## Task instructions
Reproduce exactly, and only, the lines below from the one containing "[Grid Extended View] (736, 302)" through the one containing "Samsung (492, 130)".

Records excerpted from a collection:
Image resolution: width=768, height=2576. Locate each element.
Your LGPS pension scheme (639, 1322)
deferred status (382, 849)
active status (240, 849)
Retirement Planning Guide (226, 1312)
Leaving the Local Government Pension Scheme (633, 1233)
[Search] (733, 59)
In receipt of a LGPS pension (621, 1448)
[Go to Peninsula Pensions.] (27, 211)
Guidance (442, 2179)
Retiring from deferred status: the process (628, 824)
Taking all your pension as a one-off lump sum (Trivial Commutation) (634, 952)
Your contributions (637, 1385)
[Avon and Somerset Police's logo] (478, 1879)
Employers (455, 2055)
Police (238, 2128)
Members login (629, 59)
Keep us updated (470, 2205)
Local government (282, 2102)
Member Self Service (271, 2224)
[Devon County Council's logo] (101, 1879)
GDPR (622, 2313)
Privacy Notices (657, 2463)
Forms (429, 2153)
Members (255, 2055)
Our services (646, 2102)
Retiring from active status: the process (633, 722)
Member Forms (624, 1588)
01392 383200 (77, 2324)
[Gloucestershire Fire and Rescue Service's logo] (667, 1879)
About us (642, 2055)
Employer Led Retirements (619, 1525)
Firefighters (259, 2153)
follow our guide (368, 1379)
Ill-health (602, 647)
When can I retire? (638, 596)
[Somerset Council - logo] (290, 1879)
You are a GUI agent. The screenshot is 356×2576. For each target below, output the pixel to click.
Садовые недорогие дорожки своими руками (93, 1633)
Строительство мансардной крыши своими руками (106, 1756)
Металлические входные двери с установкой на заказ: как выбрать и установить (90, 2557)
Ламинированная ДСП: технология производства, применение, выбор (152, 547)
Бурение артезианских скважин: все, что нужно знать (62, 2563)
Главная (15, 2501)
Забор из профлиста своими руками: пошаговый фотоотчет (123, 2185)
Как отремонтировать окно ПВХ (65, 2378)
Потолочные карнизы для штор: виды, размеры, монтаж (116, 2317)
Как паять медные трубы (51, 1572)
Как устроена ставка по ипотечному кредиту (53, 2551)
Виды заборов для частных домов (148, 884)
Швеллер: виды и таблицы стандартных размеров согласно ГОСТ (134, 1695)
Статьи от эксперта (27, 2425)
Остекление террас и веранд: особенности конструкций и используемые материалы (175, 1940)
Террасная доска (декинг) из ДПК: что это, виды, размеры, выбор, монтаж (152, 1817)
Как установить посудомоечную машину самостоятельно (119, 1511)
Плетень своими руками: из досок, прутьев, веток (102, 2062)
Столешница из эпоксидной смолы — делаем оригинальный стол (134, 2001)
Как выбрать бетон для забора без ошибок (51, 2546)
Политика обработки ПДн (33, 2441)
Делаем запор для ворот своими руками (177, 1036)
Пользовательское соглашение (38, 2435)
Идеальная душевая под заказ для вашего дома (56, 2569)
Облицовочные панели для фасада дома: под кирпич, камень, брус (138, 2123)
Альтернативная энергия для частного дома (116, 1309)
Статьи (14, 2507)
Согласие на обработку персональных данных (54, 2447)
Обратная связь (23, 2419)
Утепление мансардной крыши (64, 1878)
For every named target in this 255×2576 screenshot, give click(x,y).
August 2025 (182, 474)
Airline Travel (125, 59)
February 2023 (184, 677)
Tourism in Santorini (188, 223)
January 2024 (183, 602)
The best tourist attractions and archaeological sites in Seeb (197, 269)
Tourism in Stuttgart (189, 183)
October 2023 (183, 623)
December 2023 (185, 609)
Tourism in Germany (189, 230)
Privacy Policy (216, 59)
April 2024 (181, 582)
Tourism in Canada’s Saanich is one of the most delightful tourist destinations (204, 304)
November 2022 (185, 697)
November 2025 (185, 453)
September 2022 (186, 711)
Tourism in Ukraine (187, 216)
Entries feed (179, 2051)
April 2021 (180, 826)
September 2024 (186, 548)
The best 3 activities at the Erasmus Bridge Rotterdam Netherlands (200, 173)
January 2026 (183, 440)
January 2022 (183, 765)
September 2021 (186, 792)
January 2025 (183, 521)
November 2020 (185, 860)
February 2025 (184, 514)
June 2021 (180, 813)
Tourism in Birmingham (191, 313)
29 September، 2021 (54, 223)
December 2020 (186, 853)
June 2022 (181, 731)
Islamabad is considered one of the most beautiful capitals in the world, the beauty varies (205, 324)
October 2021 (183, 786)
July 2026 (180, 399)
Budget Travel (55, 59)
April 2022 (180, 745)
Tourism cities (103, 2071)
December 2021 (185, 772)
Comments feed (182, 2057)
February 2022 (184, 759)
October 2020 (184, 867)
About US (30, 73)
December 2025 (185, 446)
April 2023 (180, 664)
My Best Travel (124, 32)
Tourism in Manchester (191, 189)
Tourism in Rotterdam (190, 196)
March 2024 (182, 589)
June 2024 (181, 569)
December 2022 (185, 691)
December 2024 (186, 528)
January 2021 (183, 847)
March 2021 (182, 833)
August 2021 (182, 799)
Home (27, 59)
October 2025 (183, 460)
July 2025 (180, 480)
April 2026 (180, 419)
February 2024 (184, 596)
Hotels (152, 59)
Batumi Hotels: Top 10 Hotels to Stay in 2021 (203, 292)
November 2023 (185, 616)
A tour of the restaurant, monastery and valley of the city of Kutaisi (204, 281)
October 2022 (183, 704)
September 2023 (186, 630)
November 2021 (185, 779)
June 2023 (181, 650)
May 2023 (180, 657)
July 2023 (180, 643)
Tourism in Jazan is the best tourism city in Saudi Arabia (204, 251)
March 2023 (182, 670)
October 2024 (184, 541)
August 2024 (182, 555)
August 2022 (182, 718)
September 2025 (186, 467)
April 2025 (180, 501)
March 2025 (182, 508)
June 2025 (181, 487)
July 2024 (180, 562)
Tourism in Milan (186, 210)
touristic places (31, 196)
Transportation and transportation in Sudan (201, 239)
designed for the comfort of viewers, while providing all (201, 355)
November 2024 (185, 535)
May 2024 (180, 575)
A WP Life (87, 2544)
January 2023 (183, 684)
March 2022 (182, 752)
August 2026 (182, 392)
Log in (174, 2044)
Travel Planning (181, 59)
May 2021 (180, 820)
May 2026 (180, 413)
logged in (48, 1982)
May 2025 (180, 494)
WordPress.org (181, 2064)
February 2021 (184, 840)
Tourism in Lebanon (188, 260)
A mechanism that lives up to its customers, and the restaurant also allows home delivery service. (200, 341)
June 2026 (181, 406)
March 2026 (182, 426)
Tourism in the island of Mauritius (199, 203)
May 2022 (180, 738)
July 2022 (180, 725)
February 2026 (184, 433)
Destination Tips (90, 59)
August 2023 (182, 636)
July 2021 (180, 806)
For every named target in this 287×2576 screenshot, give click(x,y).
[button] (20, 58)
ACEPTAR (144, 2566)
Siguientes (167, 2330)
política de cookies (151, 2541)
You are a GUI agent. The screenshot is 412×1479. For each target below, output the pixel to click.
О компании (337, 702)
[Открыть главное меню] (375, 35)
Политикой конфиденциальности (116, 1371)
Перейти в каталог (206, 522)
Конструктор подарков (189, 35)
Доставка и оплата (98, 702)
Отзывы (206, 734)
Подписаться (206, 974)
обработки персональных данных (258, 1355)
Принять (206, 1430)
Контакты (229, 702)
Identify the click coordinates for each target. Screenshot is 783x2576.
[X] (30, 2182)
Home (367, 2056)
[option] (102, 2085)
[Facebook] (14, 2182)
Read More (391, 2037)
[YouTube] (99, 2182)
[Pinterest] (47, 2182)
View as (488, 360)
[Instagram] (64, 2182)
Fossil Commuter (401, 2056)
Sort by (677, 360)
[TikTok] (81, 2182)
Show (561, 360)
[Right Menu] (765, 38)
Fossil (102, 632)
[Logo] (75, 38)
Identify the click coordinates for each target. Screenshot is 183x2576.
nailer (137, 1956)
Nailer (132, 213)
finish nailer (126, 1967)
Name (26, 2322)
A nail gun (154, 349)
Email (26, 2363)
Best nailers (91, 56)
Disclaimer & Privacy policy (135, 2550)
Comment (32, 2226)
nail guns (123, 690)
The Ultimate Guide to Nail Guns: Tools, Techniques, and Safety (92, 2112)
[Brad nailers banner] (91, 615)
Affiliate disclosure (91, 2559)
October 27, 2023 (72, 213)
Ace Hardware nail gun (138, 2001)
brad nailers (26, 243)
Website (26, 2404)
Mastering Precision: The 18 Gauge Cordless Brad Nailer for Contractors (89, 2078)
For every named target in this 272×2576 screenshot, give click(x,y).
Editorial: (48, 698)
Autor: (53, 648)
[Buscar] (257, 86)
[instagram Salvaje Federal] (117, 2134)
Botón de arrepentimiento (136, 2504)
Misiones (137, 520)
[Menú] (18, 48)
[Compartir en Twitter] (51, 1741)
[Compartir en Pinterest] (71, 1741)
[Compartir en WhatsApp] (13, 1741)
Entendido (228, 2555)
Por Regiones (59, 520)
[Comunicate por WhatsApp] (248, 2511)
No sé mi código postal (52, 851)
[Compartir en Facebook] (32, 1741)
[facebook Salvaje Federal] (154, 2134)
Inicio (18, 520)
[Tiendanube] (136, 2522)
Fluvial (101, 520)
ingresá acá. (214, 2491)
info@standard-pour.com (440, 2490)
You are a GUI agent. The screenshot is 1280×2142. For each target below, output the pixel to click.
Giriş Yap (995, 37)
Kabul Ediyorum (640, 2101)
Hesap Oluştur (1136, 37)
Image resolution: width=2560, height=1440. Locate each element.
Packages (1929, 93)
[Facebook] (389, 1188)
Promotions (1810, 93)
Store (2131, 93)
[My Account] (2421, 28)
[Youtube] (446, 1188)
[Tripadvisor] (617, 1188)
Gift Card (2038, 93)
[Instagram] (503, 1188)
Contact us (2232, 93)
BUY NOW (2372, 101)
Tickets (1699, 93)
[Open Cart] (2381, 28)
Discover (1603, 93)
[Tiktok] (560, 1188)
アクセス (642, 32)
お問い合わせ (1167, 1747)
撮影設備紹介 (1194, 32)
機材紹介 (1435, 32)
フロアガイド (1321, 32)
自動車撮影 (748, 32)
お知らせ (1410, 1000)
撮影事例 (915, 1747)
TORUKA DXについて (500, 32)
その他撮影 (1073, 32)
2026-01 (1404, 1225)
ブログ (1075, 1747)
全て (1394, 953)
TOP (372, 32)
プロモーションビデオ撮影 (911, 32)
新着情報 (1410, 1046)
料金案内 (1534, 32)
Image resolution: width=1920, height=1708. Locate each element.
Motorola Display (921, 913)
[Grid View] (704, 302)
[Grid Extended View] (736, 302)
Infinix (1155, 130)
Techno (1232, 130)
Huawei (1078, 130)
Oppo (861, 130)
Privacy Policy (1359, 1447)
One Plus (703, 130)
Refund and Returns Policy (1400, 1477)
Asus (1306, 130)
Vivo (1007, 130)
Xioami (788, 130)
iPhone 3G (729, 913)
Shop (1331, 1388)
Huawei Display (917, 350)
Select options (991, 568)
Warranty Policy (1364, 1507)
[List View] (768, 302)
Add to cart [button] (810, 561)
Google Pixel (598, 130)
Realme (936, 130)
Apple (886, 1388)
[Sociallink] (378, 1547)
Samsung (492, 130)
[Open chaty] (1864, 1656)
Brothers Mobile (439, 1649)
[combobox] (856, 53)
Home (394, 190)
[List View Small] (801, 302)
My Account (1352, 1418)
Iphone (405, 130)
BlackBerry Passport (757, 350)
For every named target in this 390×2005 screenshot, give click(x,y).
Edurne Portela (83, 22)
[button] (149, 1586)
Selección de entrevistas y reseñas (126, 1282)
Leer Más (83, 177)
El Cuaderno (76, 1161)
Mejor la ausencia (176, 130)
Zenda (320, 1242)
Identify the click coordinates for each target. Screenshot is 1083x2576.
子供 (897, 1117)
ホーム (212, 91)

## Written answer
[Grid Extended View] (736, 302)
Infinix (1155, 130)
Techno (1232, 130)
Huawei (1078, 130)
Oppo (861, 130)
Privacy Policy (1359, 1447)
One Plus (703, 130)
Refund and Returns Policy (1400, 1477)
Asus (1306, 130)
Vivo (1007, 130)
Xioami (788, 130)
iPhone 3G (729, 913)
Shop (1331, 1388)
Huawei Display (917, 350)
Select options (991, 568)
Warranty Policy (1364, 1507)
[List View] (768, 302)
Add to cart [button] (810, 561)
Google Pixel (598, 130)
Realme (936, 130)
Apple (886, 1388)
[Sociallink] (378, 1547)
Samsung (492, 130)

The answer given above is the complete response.